**Page excerpt**.

▼

A lot of things have been said to me over the years, a lot of things have been done. To me most of it is water under the bridge, nothing worth dwelling on, and moaning about. But it seems that a little perspective is in order.
As a kid I spent years being told that I was a piece of crap, that I was worthless, I would never have any friends or anyone love me. Not by my family, they always loved and supported me, it was everyone else. I’d get into the details but to be honest I don’t remember them. You’d probably be better off asking my friends and family who were there and saw it.
People who have known me a long time, often comment on my ability to look on the bright side, or at least try to find something fun, happy and distracting. To put the pain and hardships aside and enjoy what I can. That said I did and still do cry in the corner, when I’m alone, or with others if I’m pushed.
When I was in my early 20′s I was told that my mom was always terrified, given the hard time I had in school, that I survived it. That everyone was terrified I would commit suicide. And don’t get me wrong, I thought about it a lot, but I never did it because it seemed to selfish and harsh to others. So even in the midst of my own pain, I still thought of those I loved. And when I was told about this, I was really shocked, all I could think was ‘ come now it wasn’t all that bad was it’?
I have always tried to be a kind and giving person, and while I may not always succeed clearly I’m not all that bad at it. From what those who care about me say about me when I’m feeling down or having a hard time. But perhaps they are not being honest, they are just being kind.
So why has all the relationship stuff been getting to me recently? Well my ex who I adored, I loved more than anything, broke my heart 7 ways from Sunday. Numerous times. Nothing I ever did was good enough. But so what? That’s nothing all that special.
Cue feelings of being unworthy from my youth, years of trying to build confidence and self worth, seem pointless. But I made it through all that and even managed to remain friends with an ex. S that’s not it.
So why is it so easy for me to fall back on the old stand by? No one likes me, no one will love me, I’m not good enough to have what I want?
Well it’s a few things. But I’d like to be clear, I’m not blaming anyone else, nor am I trying to shirk any responsibilities for where I might be in life (in spite of some recent accusations). I’m just trying to shed some light on things, for myself and others. Perhaps what I need is to lay it all out and face the past, pretending it’s not there isn’t particularly helpful anymore.
When I was a kid, I was a happy little thing, I trusted everyone I liked everyone. But other people are mean, cruel and spiteful. I wanted to be friends with everyone, but someone decided I should be hated and I was. I wasn’t invited to birthday parties, and if I was those kids were told to un-invite me and not be friends with me or they would be black listed too. Imagine how hard it was for a little girl, who just wants to be friends to be invited to a party, and then be told, sorry you can’t come and I can’t be your friend anymore. And then have that ‘friend’ eventually join in the taunting and beatings?

▲

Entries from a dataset
▼

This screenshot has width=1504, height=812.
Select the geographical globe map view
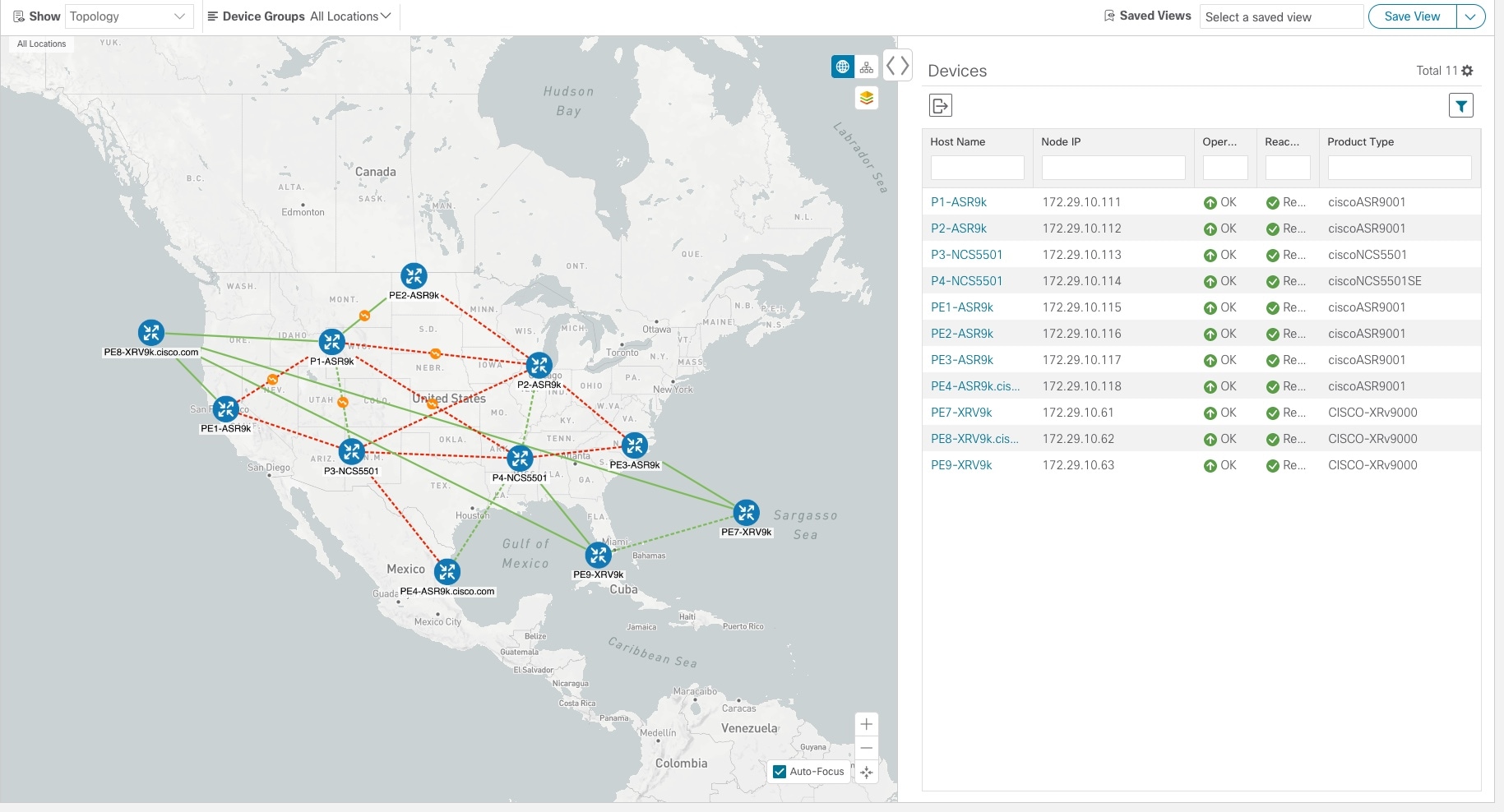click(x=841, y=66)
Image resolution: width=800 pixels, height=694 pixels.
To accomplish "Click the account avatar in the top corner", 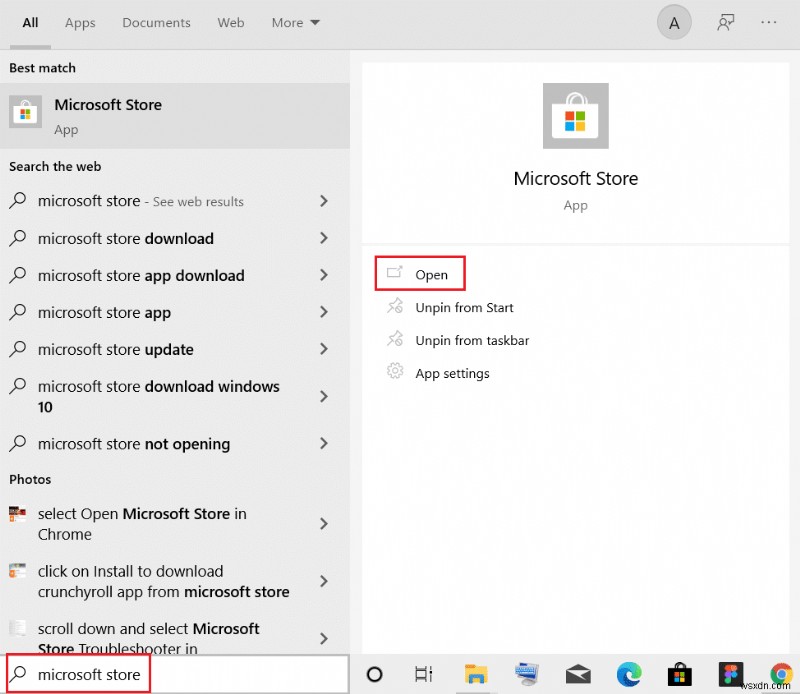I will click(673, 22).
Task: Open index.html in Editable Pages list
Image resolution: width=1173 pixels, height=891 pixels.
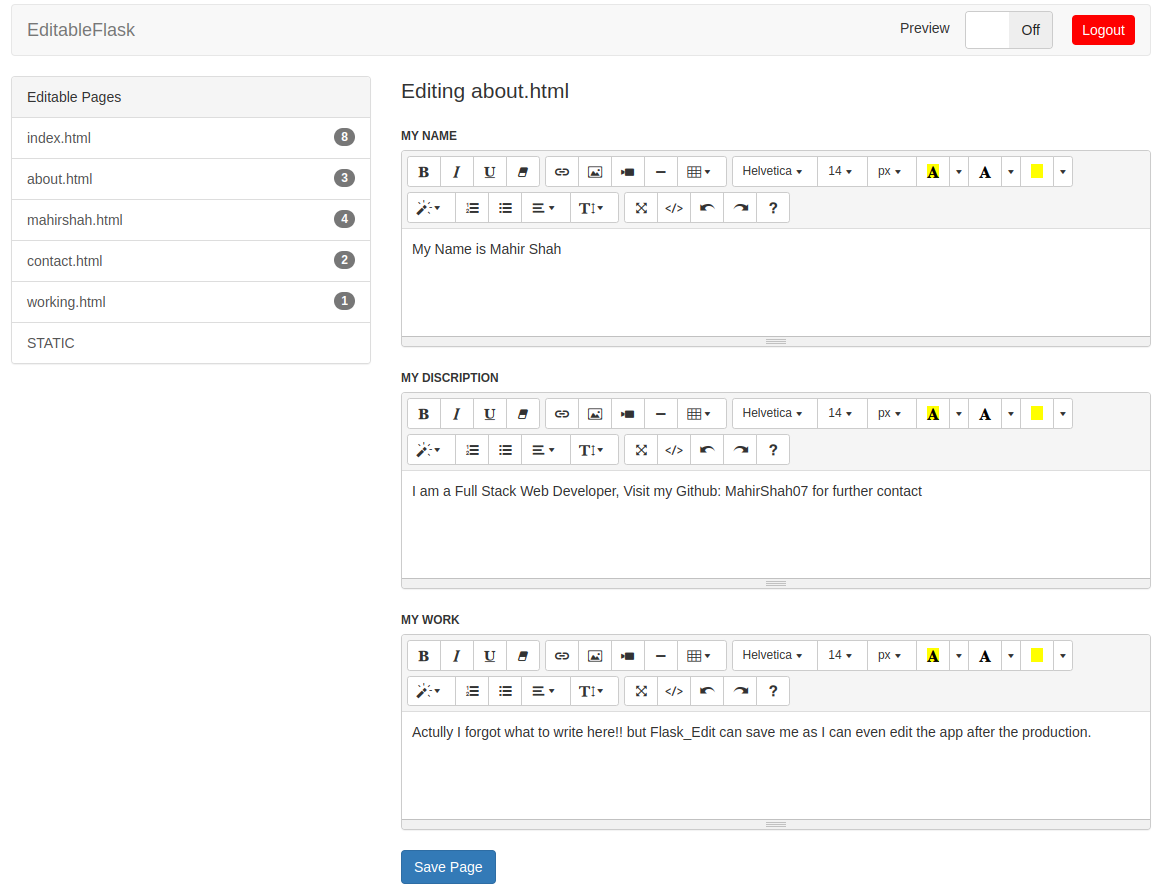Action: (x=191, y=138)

▲

**To do**.
1. Answer these questions about the essay on childhood bullying:
(a) Who always loved and supported the writer during childhood?
(b) At about what age was the writer told that the mom had been terrified?
(c) What kind of parties was the writer not invited to as a kid?
2. Convert the records from the line holding "Task: Open index.html in Editable Pages list" through the end of the records, inclusive, into a numbered list with blank lines omitted. Leave the pictures out.
The essay and the records are unrelated pieces of material.

**Set of answers**.
1.
(a) The writer's family.
(b) In the writer's early 20s.
(c) Birthday parties.

2.
1. Task: Open index.html in Editable Pages list
2. Image resolution: width=1173 pixels, height=891 pixels.
3. Action: (x=191, y=138)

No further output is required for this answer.